## [SOURCE PASSAGE]

Both numbers are rounded up to two decimal places. Part of the total sum of squared, or the previously unexplainable variation in the dependent variable, the value 760,086,436, can now be explained by the regression model. This amount, represented by regression SS is 757,881,401, which is displayed under SS column on the row for “regression.” This value is called sum of squares regression or regression sum of squares. As stated earlier, although this is a substantial difference it is misleading due to the fact that different numbers of values are used to get these sums. The sum for regression has one degree of freedom, while the sum for the total has 20 degrees of freedom. Other things equal, the sum of more numbers would be greater than the sum of fewer numbers. To determine whether the portion explained by regression is statistically significant, the regression sum of squares and the residual sum of squares are divided by their corresponding degrees of freedom. The customary comparison is between the portion explained and the portion that is unexplained, as will be discussed in detail in Chapter 6.

Residual sum of squares is the amount of variation in the dependent variable that is unexplained by either the mean of dependent variable or regression line. Here too, the appropriate value is the average value instead of the sum. To obtain average value of regression sum of squares and residual sum of squares, divide them by their respective degrees of freedom, which are 1 and 19 for this example. The results are called regression mean square (757,881,401) and residual mean square (116,054), respectively. These terms can also be called mean square regression and mean square residual, respectively. It is not unusual to refer to residual as error, in the above terms.

Verify that MS for regression and residual is obtained by dividing their respective SS by the corresponding degrees of freedom for data in Table 2.2. We will demonstrate this in an example in Chapter 3. The ratio of mean-squared regression to mean-squared residual provides the value of the F statistics. Dividing 757,881,401/116,054 = 6,530, which is provided in Table 2.2 in the regression output.

The above exercise demonstrates that regression analysis can reduce the amount of unexplained variations in the dependent variable. F statistics is the measure that verifies whether the explained portion of the dependent variable exceeds the unexplained portion. F statistics is discussed in more detail in Chapter 4 and more formally in Chapter 5.1 The above practice demonstrates that regression line is better than the average of the dependent variable in explaining variation of values of dependent variable. However, there are numerous other statistics that can be used to explain this variation. We need to establish which one produces the smallest average error. The idea of finding the smallest possible average of errors is a novel one. Unfortunately, it is useless if the deviations from mean are used because, as we showed earlier, the sums of deviations of observations from their mean or deviations from regression line are both zero. There is no smaller average error than zero error. The problem is not in the novelty of using the method; it is in the fact that errors cancel each other out. One remedy is to square the errors to avoid such cancellation, which was used in the above demonstrations. The sum of squared errors (SSE) is never zero unless all the errors are identical and equal to zero, which can happen if only if all the observations have the exact same values—another boring and unrealistic case. There are mathematical methods to find estimates of the parameters of model, namely β0 and β1, such that the estimated equation would have the least squared errors, which is the origin of the name of the OLS as an alternative to the name regression.

## [GIVEN RECORDS]

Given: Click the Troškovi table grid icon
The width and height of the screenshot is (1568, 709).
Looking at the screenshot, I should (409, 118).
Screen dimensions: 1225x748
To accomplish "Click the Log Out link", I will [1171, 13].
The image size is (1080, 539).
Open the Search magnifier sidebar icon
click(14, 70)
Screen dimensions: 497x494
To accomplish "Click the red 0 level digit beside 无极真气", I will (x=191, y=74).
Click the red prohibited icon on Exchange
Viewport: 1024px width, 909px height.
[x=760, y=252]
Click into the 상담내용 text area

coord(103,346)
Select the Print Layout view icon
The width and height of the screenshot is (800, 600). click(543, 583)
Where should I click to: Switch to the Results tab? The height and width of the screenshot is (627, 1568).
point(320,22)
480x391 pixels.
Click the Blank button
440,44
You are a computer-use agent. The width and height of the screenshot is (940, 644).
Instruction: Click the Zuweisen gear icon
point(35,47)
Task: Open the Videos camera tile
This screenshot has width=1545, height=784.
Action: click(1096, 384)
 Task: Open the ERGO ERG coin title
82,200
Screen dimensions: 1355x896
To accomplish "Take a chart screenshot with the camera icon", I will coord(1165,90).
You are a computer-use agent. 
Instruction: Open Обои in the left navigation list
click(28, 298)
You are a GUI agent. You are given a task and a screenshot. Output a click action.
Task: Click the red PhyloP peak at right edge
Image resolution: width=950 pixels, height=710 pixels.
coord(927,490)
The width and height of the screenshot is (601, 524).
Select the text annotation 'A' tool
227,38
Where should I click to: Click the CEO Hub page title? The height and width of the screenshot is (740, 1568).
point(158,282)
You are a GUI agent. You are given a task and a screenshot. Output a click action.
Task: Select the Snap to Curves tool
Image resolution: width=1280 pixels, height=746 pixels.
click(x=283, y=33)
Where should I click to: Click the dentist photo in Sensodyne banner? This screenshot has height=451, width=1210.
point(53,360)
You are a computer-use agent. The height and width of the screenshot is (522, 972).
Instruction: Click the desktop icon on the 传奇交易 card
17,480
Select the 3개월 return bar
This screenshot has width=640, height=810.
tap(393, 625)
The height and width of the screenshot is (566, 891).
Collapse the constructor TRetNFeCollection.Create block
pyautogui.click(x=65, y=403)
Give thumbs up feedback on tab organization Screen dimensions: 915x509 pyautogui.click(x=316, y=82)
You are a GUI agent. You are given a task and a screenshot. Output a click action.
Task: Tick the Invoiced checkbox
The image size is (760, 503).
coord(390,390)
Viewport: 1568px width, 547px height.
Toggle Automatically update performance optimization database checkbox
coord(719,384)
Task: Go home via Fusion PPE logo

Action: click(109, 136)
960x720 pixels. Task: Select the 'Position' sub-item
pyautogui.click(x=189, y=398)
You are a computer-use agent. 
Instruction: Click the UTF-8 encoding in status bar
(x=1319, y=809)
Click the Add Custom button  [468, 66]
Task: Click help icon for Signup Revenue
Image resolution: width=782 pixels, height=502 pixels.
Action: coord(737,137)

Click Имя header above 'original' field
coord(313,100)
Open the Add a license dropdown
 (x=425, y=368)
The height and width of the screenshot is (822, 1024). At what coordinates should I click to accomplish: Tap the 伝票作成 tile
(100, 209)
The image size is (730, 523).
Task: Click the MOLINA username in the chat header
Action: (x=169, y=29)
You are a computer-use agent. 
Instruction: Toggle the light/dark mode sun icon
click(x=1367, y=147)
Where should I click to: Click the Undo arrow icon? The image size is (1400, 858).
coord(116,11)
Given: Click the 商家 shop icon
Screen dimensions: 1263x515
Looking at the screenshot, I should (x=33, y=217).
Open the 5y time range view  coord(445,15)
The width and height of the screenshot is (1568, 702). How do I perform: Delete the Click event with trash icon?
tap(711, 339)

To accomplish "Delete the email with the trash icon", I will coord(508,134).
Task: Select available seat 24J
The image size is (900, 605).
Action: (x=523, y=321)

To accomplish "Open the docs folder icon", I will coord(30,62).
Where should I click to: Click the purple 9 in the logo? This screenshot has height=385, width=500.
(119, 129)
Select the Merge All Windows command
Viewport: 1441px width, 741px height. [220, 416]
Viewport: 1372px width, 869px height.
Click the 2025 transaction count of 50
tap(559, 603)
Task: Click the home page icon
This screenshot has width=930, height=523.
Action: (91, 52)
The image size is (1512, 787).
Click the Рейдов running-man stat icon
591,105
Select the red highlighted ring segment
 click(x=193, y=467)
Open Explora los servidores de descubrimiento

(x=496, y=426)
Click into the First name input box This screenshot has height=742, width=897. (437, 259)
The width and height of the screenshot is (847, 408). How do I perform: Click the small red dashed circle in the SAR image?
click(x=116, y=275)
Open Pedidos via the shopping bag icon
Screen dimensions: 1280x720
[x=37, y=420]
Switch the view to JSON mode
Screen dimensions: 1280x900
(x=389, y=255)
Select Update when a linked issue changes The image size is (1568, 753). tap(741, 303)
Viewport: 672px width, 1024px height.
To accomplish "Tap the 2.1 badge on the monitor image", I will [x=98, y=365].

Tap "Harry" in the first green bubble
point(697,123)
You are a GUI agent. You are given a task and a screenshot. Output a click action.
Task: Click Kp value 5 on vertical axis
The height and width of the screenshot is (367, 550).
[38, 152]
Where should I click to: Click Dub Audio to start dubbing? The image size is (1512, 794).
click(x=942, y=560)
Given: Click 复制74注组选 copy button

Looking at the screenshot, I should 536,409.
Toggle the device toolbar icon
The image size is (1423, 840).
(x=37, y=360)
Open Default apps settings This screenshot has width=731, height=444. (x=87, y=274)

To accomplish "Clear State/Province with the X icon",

## [EXERCISE REQUIREMENTS]
• A. In the passage on regression sums of squares, what value does the F statistic take when the regression mean square is divided by the residual mean square?
• B. Continue the passage on regression sums of squares from its last sentence.

## [RESULTS]
• A. 6,530

• B.
Minimizing the Squared (Individual) Errors

This section explains the concept and the method of minimizing squared values of individual errors. As explained above, individual errors are not identical, reflecting the random nature of real-life data. There are as many individual errors in any given dataset as the number of pairs or rows of data. Because in statistics we prefer to capture the nature and the essence of data in as few parameters as possible, it is better to use the average of individual errors. As the sum of all individual errors is always zero, their average is also zero. Squaring each individual error resolves this problem. SSE is always non-negative. The trivial case of zero sum of squared errors is excluded. Consequently, the more the number of observations the greater is the SSE, with other things being equal. This is the reason for dividing sum of squared residuals by its degrees of freedom, which yields average squared error. A more important factor affecting the size of SSE is the choice of the estimator. As we saw earlier in this chapter, you have been using the mean of the dependent variable, which is consumption in the above example, as a possible regression line. We also established that having information on variable(s) that influence the dependent variable, in this example the income, will reduce the amount of unexplained portion of the dependent variable, enabling the researcher to provide a better estimate for the dependent variable. The term better means smaller variance, or less error. Better estimates result in better forecasting.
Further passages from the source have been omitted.